以下のリストのすべての行を、「番号」と「行の内容」の二列から成るMarkdownの表に変換せよ。空行は表に含めないこと。

^^^^^^^^

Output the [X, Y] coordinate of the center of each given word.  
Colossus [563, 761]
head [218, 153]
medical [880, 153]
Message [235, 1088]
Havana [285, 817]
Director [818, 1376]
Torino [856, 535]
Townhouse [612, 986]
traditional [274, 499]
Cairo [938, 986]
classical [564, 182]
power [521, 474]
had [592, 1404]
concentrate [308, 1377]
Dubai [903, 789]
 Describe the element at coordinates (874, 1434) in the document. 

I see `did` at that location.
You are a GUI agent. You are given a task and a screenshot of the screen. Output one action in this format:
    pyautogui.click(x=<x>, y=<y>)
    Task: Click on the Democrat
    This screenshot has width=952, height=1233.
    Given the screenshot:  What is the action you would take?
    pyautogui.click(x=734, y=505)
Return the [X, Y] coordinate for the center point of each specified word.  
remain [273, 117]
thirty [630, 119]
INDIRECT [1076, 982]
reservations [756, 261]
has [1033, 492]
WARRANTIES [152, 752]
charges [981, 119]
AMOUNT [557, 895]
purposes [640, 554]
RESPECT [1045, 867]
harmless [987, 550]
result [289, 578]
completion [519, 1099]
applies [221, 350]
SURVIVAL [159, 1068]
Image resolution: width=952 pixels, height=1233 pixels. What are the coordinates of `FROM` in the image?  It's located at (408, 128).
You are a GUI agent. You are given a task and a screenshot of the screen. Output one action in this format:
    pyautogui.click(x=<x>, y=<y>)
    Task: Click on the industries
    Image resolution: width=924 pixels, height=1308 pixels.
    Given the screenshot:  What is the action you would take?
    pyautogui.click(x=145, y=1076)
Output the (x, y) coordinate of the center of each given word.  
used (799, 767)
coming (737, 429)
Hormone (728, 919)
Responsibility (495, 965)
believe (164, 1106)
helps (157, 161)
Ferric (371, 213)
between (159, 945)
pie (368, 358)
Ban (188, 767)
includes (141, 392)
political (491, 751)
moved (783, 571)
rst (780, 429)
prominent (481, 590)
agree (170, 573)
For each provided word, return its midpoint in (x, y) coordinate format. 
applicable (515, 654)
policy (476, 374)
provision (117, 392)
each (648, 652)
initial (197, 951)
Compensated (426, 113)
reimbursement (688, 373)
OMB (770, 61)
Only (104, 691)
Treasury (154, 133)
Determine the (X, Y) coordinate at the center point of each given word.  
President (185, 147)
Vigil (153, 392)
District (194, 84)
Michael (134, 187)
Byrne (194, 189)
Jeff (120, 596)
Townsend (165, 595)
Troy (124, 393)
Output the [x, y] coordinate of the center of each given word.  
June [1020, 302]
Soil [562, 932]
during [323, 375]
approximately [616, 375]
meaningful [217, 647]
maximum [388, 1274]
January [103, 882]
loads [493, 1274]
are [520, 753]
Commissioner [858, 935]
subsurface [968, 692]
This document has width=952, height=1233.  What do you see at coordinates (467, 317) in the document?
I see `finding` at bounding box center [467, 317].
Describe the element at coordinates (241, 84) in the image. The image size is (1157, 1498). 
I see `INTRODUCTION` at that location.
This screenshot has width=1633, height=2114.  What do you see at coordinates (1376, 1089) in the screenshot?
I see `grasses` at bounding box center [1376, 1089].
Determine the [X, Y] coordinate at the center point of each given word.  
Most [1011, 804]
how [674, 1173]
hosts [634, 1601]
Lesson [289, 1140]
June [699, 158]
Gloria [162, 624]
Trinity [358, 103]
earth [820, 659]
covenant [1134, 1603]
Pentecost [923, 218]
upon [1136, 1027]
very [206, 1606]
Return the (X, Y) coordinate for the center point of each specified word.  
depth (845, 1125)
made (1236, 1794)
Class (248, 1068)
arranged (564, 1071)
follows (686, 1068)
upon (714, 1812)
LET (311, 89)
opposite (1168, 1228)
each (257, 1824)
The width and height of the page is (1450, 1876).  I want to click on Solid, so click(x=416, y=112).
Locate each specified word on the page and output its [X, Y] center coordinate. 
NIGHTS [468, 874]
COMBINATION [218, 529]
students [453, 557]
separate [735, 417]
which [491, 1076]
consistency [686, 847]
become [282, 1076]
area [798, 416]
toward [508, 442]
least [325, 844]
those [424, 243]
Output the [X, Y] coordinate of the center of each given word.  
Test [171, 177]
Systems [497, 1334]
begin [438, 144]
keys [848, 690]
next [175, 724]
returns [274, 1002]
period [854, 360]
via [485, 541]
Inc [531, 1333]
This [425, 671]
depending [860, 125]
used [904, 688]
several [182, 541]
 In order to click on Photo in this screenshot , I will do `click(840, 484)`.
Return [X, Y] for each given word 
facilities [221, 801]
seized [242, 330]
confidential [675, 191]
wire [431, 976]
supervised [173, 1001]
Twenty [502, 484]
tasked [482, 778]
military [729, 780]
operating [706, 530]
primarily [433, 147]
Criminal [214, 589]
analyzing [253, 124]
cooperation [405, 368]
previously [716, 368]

^^^^^^^^

演習の解答
| 番号 | 行の内容 |
|---|---|
| 1 | Output the [X, Y] coordinate of the center of each given word.   |
| 2 | Colossus [563, 761] |
| 3 | head [218, 153] |
| 4 | medical [880, 153] |
| 5 | Message [235, 1088] |
| 6 | Havana [285, 817] |
| 7 | Director [818, 1376] |
| 8 | Torino [856, 535] |
| 9 | Townhouse [612, 986] |
| 10 | traditional [274, 499] |
| 11 | Cairo [938, 986] |
| 12 | classical [564, 182] |
| 13 | power [521, 474] |
| 14 | had [592, 1404] |
| 15 | concentrate [308, 1377] |
| 16 | Dubai [903, 789] |
| 17 |  Describe the element at coordinates (874, 1434) in the document.  |
| 18 | I see `did` at that location. |
| 19 | You are a GUI agent. You are given a task and a screenshot of the screen. Output one action in this format: |
| 20 |     pyautogui.click(x=<x>, y=<y>) |
| 21 |     Task: Click on the Democrat |
| 22 |     This screenshot has width=952, height=1233. |
| 23 |     Given the screenshot:  What is the action you would take? |
| 24 |     pyautogui.click(x=734, y=505) |
| 25 | Return the [X, Y] coordinate for the center point of each specified word.   |
| 26 | remain [273, 117] |
| 27 | thirty [630, 119] |
| 28 | INDIRECT [1076, 982] |
| 29 | reservations [756, 261] |
| 30 | has [1033, 492] |
| 31 | WARRANTIES [152, 752] |
| 32 | charges [981, 119] |
| 33 | AMOUNT [557, 895] |
| 34 | purposes [640, 554] |
| 35 | RESPECT [1045, 867] |
| 36 | harmless [987, 550] |
| 37 | result [289, 578] |
| 38 | completion [519, 1099] |
| 39 | applies [221, 350] |
| 40 | SURVIVAL [159, 1068] |
| 41 | Image resolution: width=952 pixels, height=1233 pixels. What are the coordinates of `FROM` in the image?  It's located at (408, 128). |
| 42 | You are a GUI agent. You are given a task and a screenshot of the screen. Output one action in this format: |
| 43 |     pyautogui.click(x=<x>, y=<y>) |
| 44 |     Task: Click on the industries |
| 45 |     Image resolution: width=924 pixels, height=1308 pixels. |
| 46 |     Given the screenshot:  What is the action you would take? |
| 47 |     pyautogui.click(x=145, y=1076) |
| 48 | Output the (x, y) coordinate of the center of each given word.   |
| 49 | used (799, 767) |
| 50 | coming (737, 429) |
| 51 | Hormone (728, 919) |
| 52 | Responsibility (495, 965) |
| 53 | believe (164, 1106) |
| 54 | helps (157, 161) |
| 55 | Ferric (371, 213) |
| 56 | between (159, 945) |
| 57 | pie (368, 358) |
| 58 | Ban (188, 767) |
| 59 | includes (141, 392) |
| 60 | political (491, 751) |
| 61 | moved (783, 571) |
| 62 | rst (780, 429) |
| 63 | prominent (481, 590) |
| 64 | agree (170, 573) |
| 65 | For each provided word, return its midpoint in (x, y) coordinate format.  |
| 66 | applicable (515, 654) |
| 67 | policy (476, 374) |
| 68 | provision (117, 392) |
| 69 | each (648, 652) |
| 70 | initial (197, 951) |
| 71 | Compensated (426, 113) |
| 72 | reimbursement (688, 373) |
| 73 | OMB (770, 61) |
| 74 | Only (104, 691) |
| 75 | Treasury (154, 133) |
| 76 | Determine the (X, Y) coordinate at the center point of each given word.   |
| 77 | President (185, 147) |
| 78 | Vigil (153, 392) |
| 79 | District (194, 84) |
| 80 | Michael (134, 187) |
| 81 | Byrne (194, 189) |
| 82 | Jeff (120, 596) |
| 83 | Townsend (165, 595) |
| 84 | Troy (124, 393) |
| 85 | Output the [x, y] coordinate of the center of each given word.   |
| 86 | June [1020, 302] |
| 87 | Soil [562, 932] |
| 88 | during [323, 375] |
| 89 | approximately [616, 375] |
| 90 | meaningful [217, 647] |
| 91 | maximum [388, 1274] |
| 92 | January [103, 882] |
| 93 | loads [493, 1274] |
| 94 | are [520, 753] |
| 95 | Commissioner [858, 935] |
| 96 | subsurface [968, 692] |
| 97 | This document has width=952, height=1233.  What do you see at coordinates (467, 317) in the document? |
| 98 | I see `finding` at bounding box center [467, 317]. |
| 99 | Describe the element at coordinates (241, 84) in the image. The image size is (1157, 1498).  |
| 100 | I see `INTRODUCTION` at that location. |
| 101 | This screenshot has width=1633, height=2114.  What do you see at coordinates (1376, 1089) in the screenshot? |
| 102 | I see `grasses` at bounding box center [1376, 1089]. |
| 103 | Determine the [X, Y] coordinate at the center point of each given word.   |
| 104 | Most [1011, 804] |
| 105 | how [674, 1173] |
| 106 | hosts [634, 1601] |
| 107 | Lesson [289, 1140] |
| 108 | June [699, 158] |
| 109 | Gloria [162, 624] |
| 110 | Trinity [358, 103] |
| 111 | earth [820, 659] |
| 112 | covenant [1134, 1603] |
| 113 | Pentecost [923, 218] |
| 114 | upon [1136, 1027] |
| 115 | very [206, 1606] |
| 116 | Return the (X, Y) coordinate for the center point of each specified word.   |
| 117 | depth (845, 1125) |
| 118 | made (1236, 1794) |
| 119 | Class (248, 1068) |
| 120 | arranged (564, 1071) |
| 121 | follows (686, 1068) |
| 122 | upon (714, 1812) |
| 123 | LET (311, 89) |
| 124 | opposite (1168, 1228) |
| 125 | each (257, 1824) |
| 126 | The width and height of the page is (1450, 1876).  I want to click on Solid, so click(x=416, y=112). |
| 127 | Locate each specified word on the page and output its [X, Y] center coordinate.  |
| 128 | NIGHTS [468, 874] |
| 129 | COMBINATION [218, 529] |
| 130 | students [453, 557] |
| 131 | separate [735, 417] |
| 132 | which [491, 1076] |
| 133 | consistency [686, 847] |
| 134 | become [282, 1076] |
| 135 | area [798, 416] |
| 136 | toward [508, 442] |
| 137 | least [325, 844] |
| 138 | those [424, 243] |
| 139 | Output the [X, Y] coordinate of the center of each given word.   |
| 140 | Test [171, 177] |
| 141 | Systems [497, 1334] |
| 142 | begin [438, 144] |
| 143 | keys [848, 690] |
| 144 | next [175, 724] |
| 145 | returns [274, 1002] |
| 146 | period [854, 360] |
| 147 | via [485, 541] |
| 148 | Inc [531, 1333] |
| 149 | This [425, 671] |
| 150 | depending [860, 125] |
| 151 | used [904, 688] |
| 152 | several [182, 541] |
| 153 |  In order to click on Photo in this screenshot , I will do `click(840, 484)`. |
| 154 | Return [X, Y] for each given word  |
| 155 | facilities [221, 801] |
| 156 | seized [242, 330] |
| 157 | confidential [675, 191] |
| 158 | wire [431, 976] |
| 159 | supervised [173, 1001] |
| 160 | Twenty [502, 484] |
| 161 | tasked [482, 778] |
| 162 | military [729, 780] |
| 163 | operating [706, 530] |
| 164 | primarily [433, 147] |
| 165 | Criminal [214, 589] |
| 166 | analyzing [253, 124] |
| 167 | cooperation [405, 368] |
| 168 | previously [716, 368] |